LISTED ENTRIES:
◇ ◇ ◇ ◇ ◇ ◇ ◇
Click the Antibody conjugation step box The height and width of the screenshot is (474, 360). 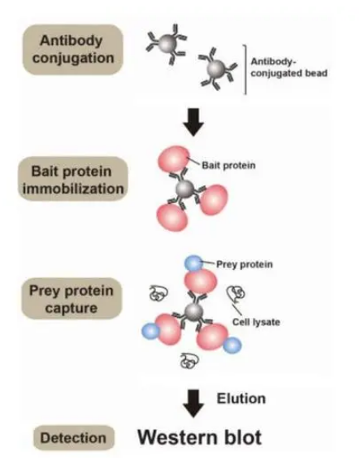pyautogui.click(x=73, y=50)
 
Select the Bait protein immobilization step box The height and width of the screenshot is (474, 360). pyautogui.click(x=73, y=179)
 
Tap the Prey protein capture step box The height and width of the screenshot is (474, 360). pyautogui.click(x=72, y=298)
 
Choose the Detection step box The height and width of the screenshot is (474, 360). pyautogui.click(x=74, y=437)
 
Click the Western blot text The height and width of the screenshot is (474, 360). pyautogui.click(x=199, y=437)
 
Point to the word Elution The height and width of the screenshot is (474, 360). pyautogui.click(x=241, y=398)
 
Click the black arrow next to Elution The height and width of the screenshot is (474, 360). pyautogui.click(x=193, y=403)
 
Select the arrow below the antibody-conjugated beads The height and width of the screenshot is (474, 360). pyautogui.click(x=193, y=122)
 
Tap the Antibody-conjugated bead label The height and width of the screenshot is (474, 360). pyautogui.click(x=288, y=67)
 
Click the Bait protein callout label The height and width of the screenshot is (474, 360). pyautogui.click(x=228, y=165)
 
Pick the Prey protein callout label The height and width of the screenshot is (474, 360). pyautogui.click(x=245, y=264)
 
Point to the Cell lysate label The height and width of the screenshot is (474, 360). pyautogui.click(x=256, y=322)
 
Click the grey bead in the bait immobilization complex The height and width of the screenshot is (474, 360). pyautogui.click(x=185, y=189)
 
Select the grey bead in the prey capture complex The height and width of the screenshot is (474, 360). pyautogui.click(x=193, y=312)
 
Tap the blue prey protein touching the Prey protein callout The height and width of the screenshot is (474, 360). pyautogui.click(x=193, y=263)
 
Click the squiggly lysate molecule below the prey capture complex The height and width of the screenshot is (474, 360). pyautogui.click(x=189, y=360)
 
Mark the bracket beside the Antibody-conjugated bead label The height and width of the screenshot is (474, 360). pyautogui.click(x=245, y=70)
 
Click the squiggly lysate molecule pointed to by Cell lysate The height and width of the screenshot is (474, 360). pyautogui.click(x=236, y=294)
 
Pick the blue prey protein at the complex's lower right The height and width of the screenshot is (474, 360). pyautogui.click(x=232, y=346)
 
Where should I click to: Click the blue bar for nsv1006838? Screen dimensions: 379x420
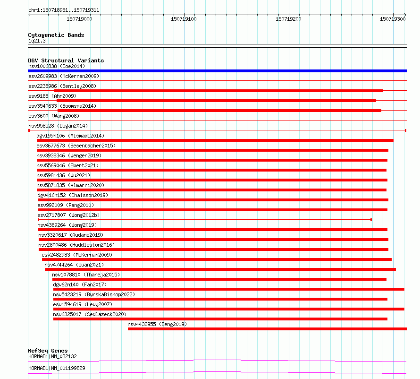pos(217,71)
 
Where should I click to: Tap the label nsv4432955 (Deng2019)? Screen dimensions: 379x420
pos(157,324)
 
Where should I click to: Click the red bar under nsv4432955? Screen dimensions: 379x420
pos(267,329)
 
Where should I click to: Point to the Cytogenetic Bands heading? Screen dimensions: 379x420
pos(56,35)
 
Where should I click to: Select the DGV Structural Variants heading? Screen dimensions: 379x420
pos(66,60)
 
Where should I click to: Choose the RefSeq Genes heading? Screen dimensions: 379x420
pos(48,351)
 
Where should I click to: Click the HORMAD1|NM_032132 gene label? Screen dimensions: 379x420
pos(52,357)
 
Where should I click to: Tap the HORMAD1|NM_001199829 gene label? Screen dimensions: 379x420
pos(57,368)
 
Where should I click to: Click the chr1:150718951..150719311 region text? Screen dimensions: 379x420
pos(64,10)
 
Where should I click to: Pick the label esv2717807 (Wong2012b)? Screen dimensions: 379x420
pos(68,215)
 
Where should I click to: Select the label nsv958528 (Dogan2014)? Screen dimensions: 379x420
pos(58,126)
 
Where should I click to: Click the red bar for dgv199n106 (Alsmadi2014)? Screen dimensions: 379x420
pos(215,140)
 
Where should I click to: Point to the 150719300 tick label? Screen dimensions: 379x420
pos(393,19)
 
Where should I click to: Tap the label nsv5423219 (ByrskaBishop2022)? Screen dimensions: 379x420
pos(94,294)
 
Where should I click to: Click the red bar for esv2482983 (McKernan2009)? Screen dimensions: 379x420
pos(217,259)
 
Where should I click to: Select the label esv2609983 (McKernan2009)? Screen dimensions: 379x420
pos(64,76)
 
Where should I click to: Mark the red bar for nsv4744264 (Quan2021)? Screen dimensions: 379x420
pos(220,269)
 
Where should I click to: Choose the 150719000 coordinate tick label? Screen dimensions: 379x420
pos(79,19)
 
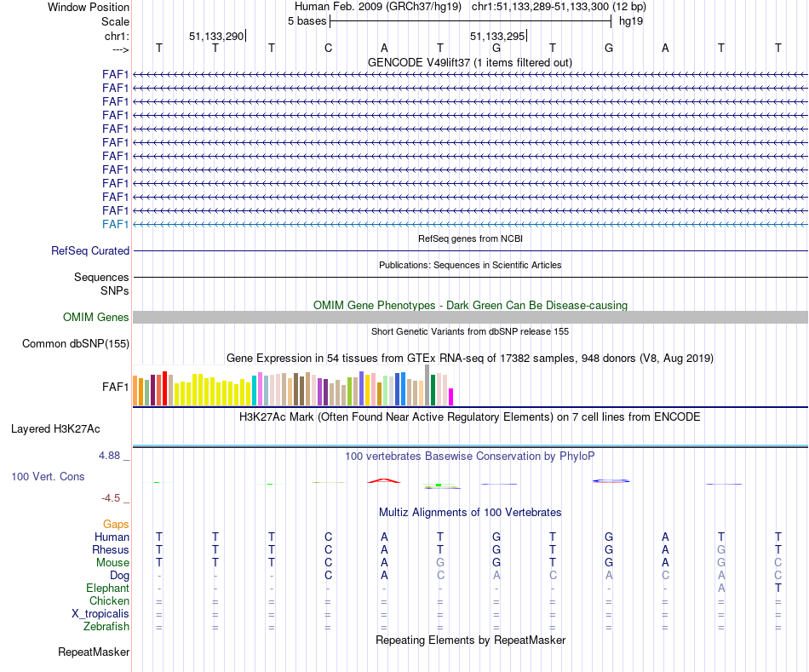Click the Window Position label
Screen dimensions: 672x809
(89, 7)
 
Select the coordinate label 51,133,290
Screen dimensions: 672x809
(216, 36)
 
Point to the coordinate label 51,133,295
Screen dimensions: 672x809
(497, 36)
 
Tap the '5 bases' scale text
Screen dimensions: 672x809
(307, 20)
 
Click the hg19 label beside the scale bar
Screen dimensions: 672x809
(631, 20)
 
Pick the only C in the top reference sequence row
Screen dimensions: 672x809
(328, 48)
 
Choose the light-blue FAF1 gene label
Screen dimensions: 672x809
◇ ◇ ◇ ◇ ◇ ◇ ◇
WHAT TO DO:
Filter the data for the string "below" and copy every line that has it.

RESPONSE TO THIS EXERCISE:
Select the arrow below the antibody-conjugated beads The height and width of the screenshot is (474, 360). pyautogui.click(x=193, y=122)
Click the squiggly lysate molecule below the prey capture complex The height and width of the screenshot is (474, 360). pyautogui.click(x=189, y=360)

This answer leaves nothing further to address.